La Commission européenne a organisé le forum Global Gateway pour réfléchir à l’avenir de son aide au développement et de ses relations avec les pays tiers, alors qu’elle est confrontée à la concurrence de la Chine, de la Russie et d’autres acteurs majeurs sur la scène internationale.
Depuis son lancement, le programme européen a lancé 89 projets en Amérique latine, dans les Caraïbes, au Moyen-Orient, en Asie, dans le Pacifique et en Afrique subsaharienne, et a engagé 66 milliards d’euros.
L’évènement de l’UE intervient une semaine après le forum des Nouvelles routes de la soie, auquel le président russe Vladimir Poutine a participé en tant qu’invité aux côtés du président indonésien Joko Widodo, de dirigeants africains ou encore du Premier ministre hongrois Viktor Orbán.
Les investissements chinois
La voix des Européens peine toutefois à se faire entendre dans les pays en développement, où elle est en concurrence avec des investissements plus rapides, notamment chinois.
« Comme vous le savez, beaucoup de nos projets en sont encore à leurs prémices. Vous connaissez les défis mais vous connaissez aussi les bénéfices. Nous sommes déterminés à surmonter tous les obstacles. Ensemble, nous pouvons y arriver. […] C’est pourquoi vos contributions et conseils sont si importants à nos yeux », a déclaré Mme von der Leyen devant les représentants des pays tiers et les investisseurs.
Certains pays, comme le Brésil, se sont plaints du fait que les offres de l’UE ne sont pas décidées en coordination avec les autorités nationales et ne tiennent pas compte des besoins locaux.

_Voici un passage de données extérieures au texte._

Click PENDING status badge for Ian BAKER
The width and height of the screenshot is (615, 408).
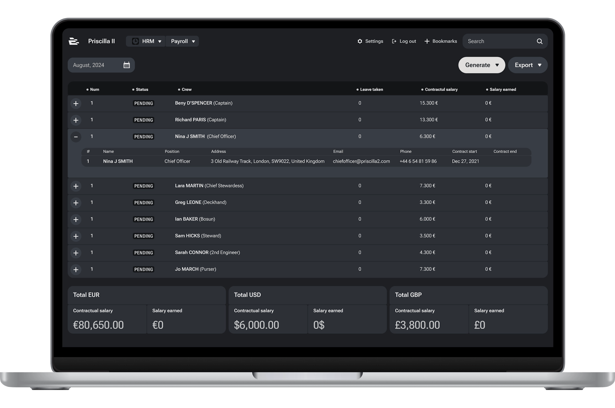point(144,220)
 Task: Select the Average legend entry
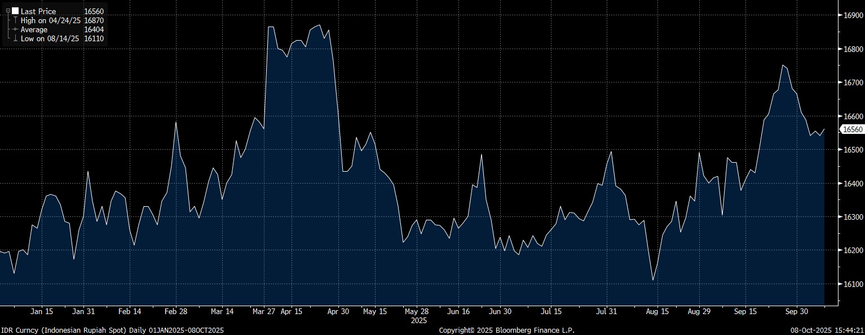click(34, 29)
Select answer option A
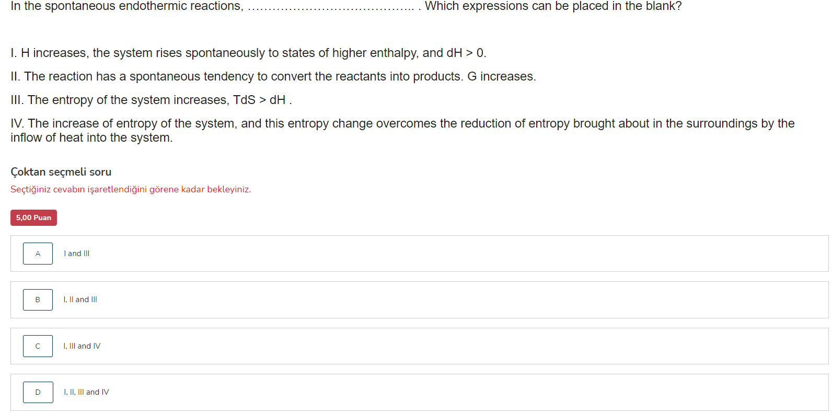The width and height of the screenshot is (833, 413). click(38, 254)
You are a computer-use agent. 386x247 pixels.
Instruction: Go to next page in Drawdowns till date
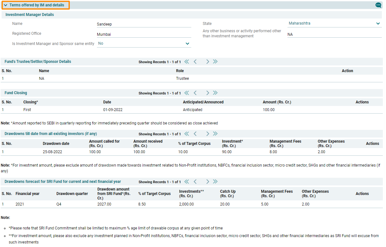[x=208, y=134]
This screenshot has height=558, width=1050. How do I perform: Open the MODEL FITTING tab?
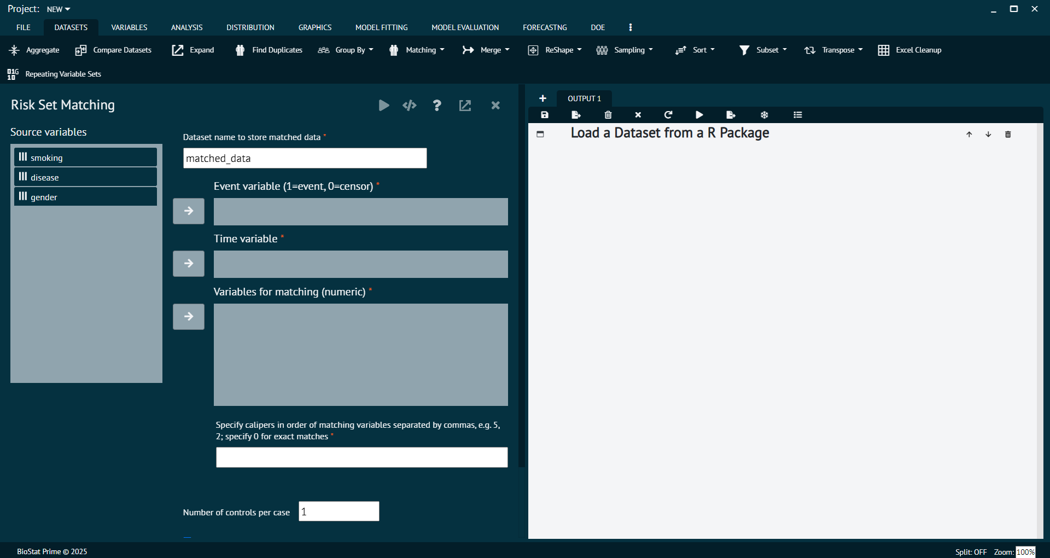point(381,27)
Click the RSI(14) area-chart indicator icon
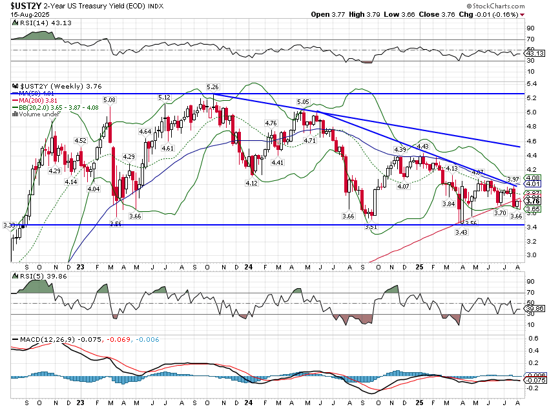This screenshot has width=549, height=409. click(14, 21)
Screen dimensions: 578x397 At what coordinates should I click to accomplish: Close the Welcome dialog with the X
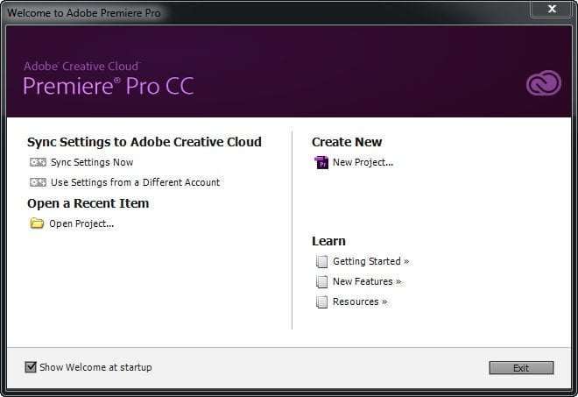point(552,9)
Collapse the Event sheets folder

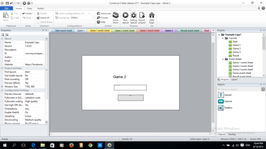(x=223, y=59)
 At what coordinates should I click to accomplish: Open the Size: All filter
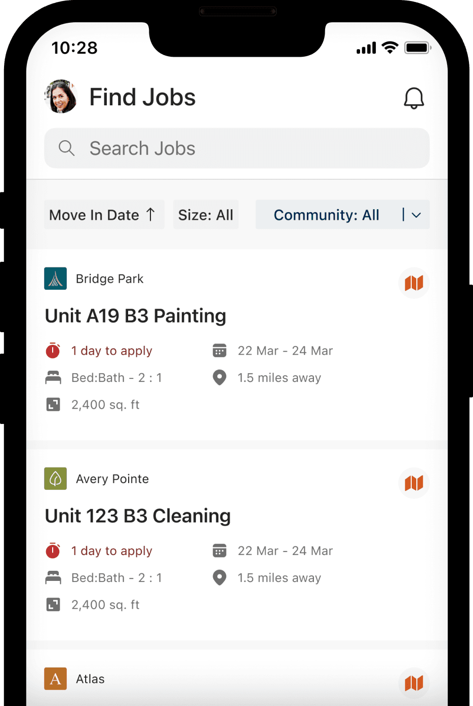coord(206,215)
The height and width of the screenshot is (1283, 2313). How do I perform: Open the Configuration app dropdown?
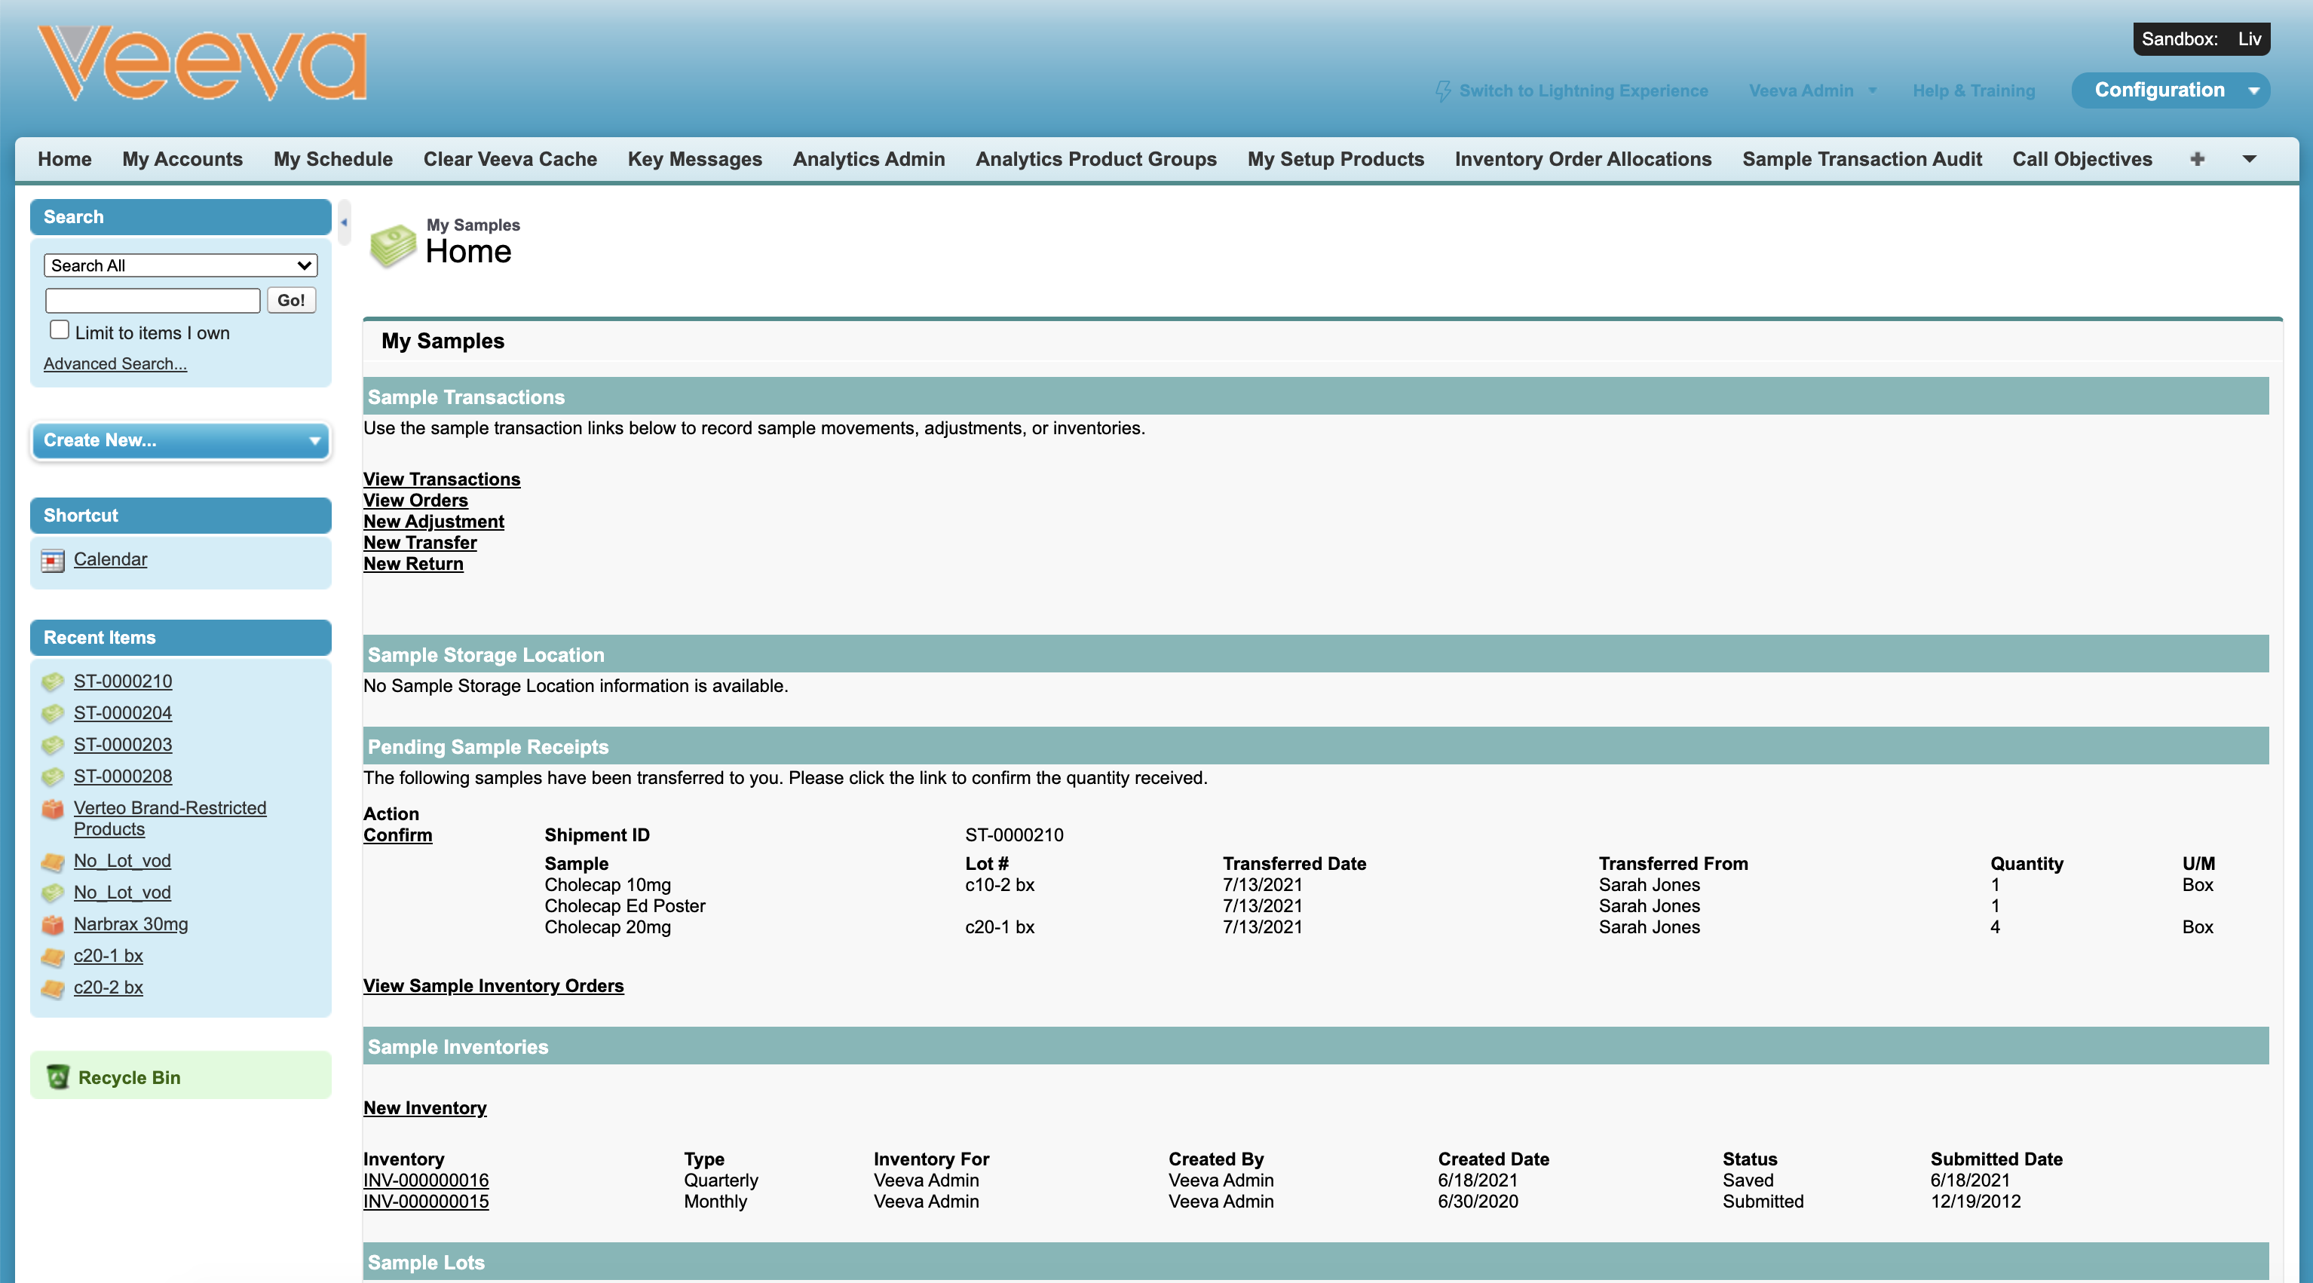(x=2253, y=90)
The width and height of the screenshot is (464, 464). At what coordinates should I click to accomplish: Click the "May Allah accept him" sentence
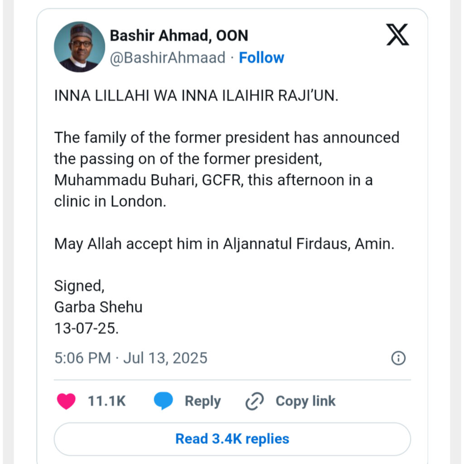[x=224, y=244]
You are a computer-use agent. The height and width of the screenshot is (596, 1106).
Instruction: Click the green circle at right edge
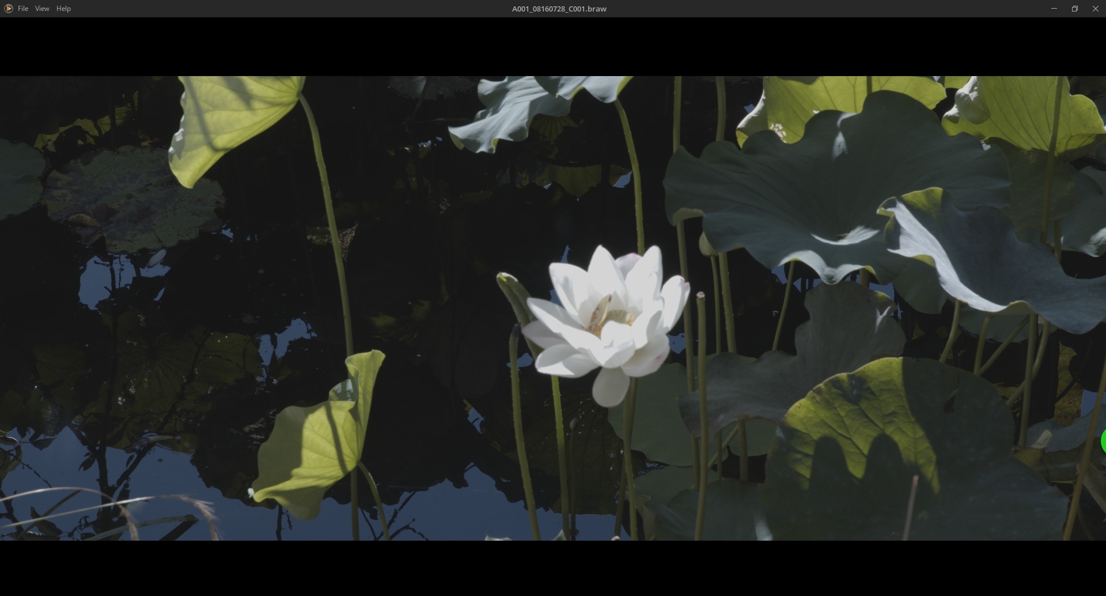coord(1103,441)
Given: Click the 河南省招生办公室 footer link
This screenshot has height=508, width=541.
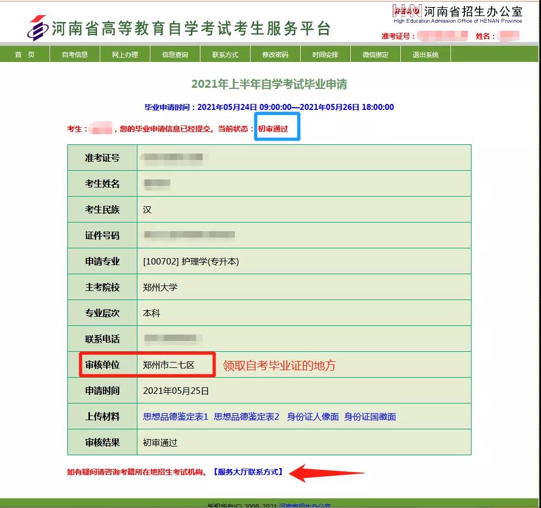Looking at the screenshot, I should click(304, 505).
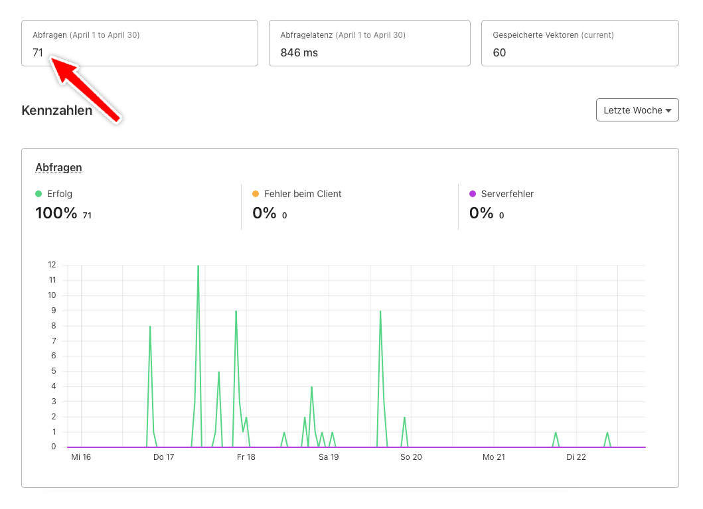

Par rapport à cela, Mme von der Leyen a déclaré que l’objet de Global Gateway était d’« offrir des choix aux pays concernés — de meilleurs choix ». « Pour de nombreux pays de la planète, en effet, les options d’investissement sont non seulement limitées, mais soumises en outre à un très grand nombre de conditions, et parfois assorties d’un prix très élevé », a-t-elle expliqué.
« Parfois, c’est l’environnement qui paie le prix. Parfois, ce sont les travailleurs, qui se voient privés de leurs droits. Parfois, c’est de la main-d’œuvre étrangère qui est embauchée. Et parfois, la souveraineté nationale est compromise. Aucun pays ne devrait être confronté à une situation dans laquelle la seule option possible pour financer ses infrastructures essentielles consiste à hypothéquer son avenir », a-t-elle soutenu.
En marge du sommet, elle a également annoncé de nouveaux accords sur les matières premières essentielles avec la République démocratique du Congo et la Zambie, afin de réduire leur dépendance de chaque partie vis-à-vis des marchés de l’autre en termes d’offre et de demande.
« Nous parlons de plus en plus de la concurrence des offres, et pas seulement de la concurrence des récits », avait indiqué la commissaire européenne au Développement, Jutta Urpilaine, à Euractiv au début du mois.
Selon un responsable de l’UE, le fait que le premier forum Global Gateway ait rassemblé plus de 40 représentants gouvernementaux de haut niveau montre que cette stratégie « tient ses promesses », laissant entendre qu’il rivalise bien en termes de volume avec son homologue chinois.